Dentro de este universo, el mercado de una criptomoneda de nueva fama ha generado enorme especulación financiera y gran confusión en estos últimos días: la Dogecoin, cuyo nombre proviene de un meme, el famoso “Doge” –ese perro Shiba Inu que todos hemos visto en redes–. La Dogecoin, creada en 2013, pasó de un chiste a representar casi 90 mil millones de dólares de mercado este año, aumento que se debe en gran parte al magnate Elon Musk.

A Musk todos lo conocemos: está detrás de Tesla y también detrás de SpaceX, la compañía de cohetes que busca llegar a Marte en el futuro cercano. El magnate también goza su reputación de troll de Twitter: gusta de robar memes y de influir en el mercado cambiario a través de emojis. Si esto resulta incomprensible, pongámoslo así: un millonario pone dibujitos en Twitter –ayer fue un diamante– y la economía mundial se mueve como montaña rusa. Hace unos días, después de ensalzar a Bitcoin, decidió escribir públicamente en contra de ella: el resultado fue una catastrófica caída de su valor, al mismo tiempo que Musk aprovechaba el empuje que él mismo le daba a su rival, Dogecoin. (La autoridad bursátil estadunidense ya le ha abierto investigaciones en el pasado por manipular el mercado.)
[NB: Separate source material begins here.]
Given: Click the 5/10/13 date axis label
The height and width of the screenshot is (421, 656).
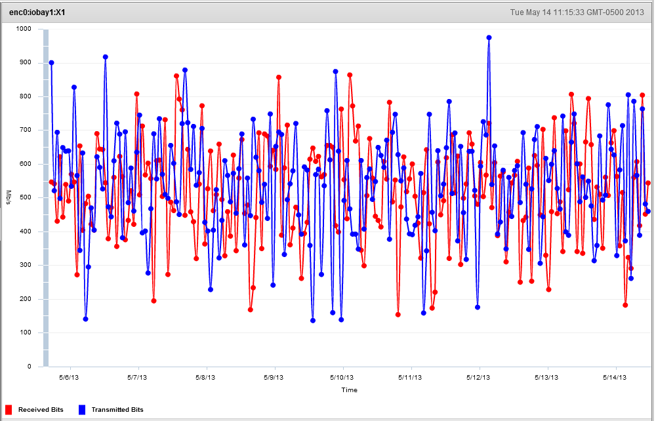Looking at the screenshot, I should click(x=341, y=378).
Pero esto es sólo una parte del capitalismo y la política del siglo XXI. Así como Musk está utilizando las redes para influir en el planeta entero –si bien tiene quiere seguir ganando dinero, a juzgar por el hecho de que hace unas semanas participó como anfitrión del programa de viñetas Saturday Night Live deja claro que el poder y la influencia son sus intereses principales–, también existen gobiernos que siguen sus pasos y se han abocado a manejar sus relaciones con el mundo a través de los 280 caracteres.

Ahí está Nayib Bukele, el autócrata salvadoreño que emite decretos y da órdenes a través de su cuenta de Twitter. Su popularidad no tiene par –ni siquiera lo alcanza el presidente que vive obsesionado por compararse en encuestas mundiales con los demás– por su condición de troll de la red.

Y, de manera más reciente, está Israel, que a inicios de semana utilizó su cuenta oficial de Twitter para repetir un emoji una y otra vez: contó, con pictogramas, uno por uno los cohetes que había lanzado Hamas a territorio israelí. La forma de comunicación fue, por decirlo amablemente, insensible, pero sin duda efectiva: ¿qué otro Estado ha reducido la diplomacia a un emoji?

Ver para creer, pero en 2021 la justificación de las guerras ya no es en la ONU –como fuese, por ejemplo, en 2003 cuando Estados Unidos embaucó al Consejo de Seguridad– sino en las redes. Las decisiones o los decretos ya no se anuncian en conferencias o ante congresos, se escriben en tuits.

Lo que sigue, a juzgar por los bailes políticos que nos recetan un día sí y otro también nuestros desafortunados candidatos, es que en un futuro más cercano del que pensamos, TikTok sea la nueva ágora mundial y también el parlamento político donde se decidirá el futuro de nuestra especie.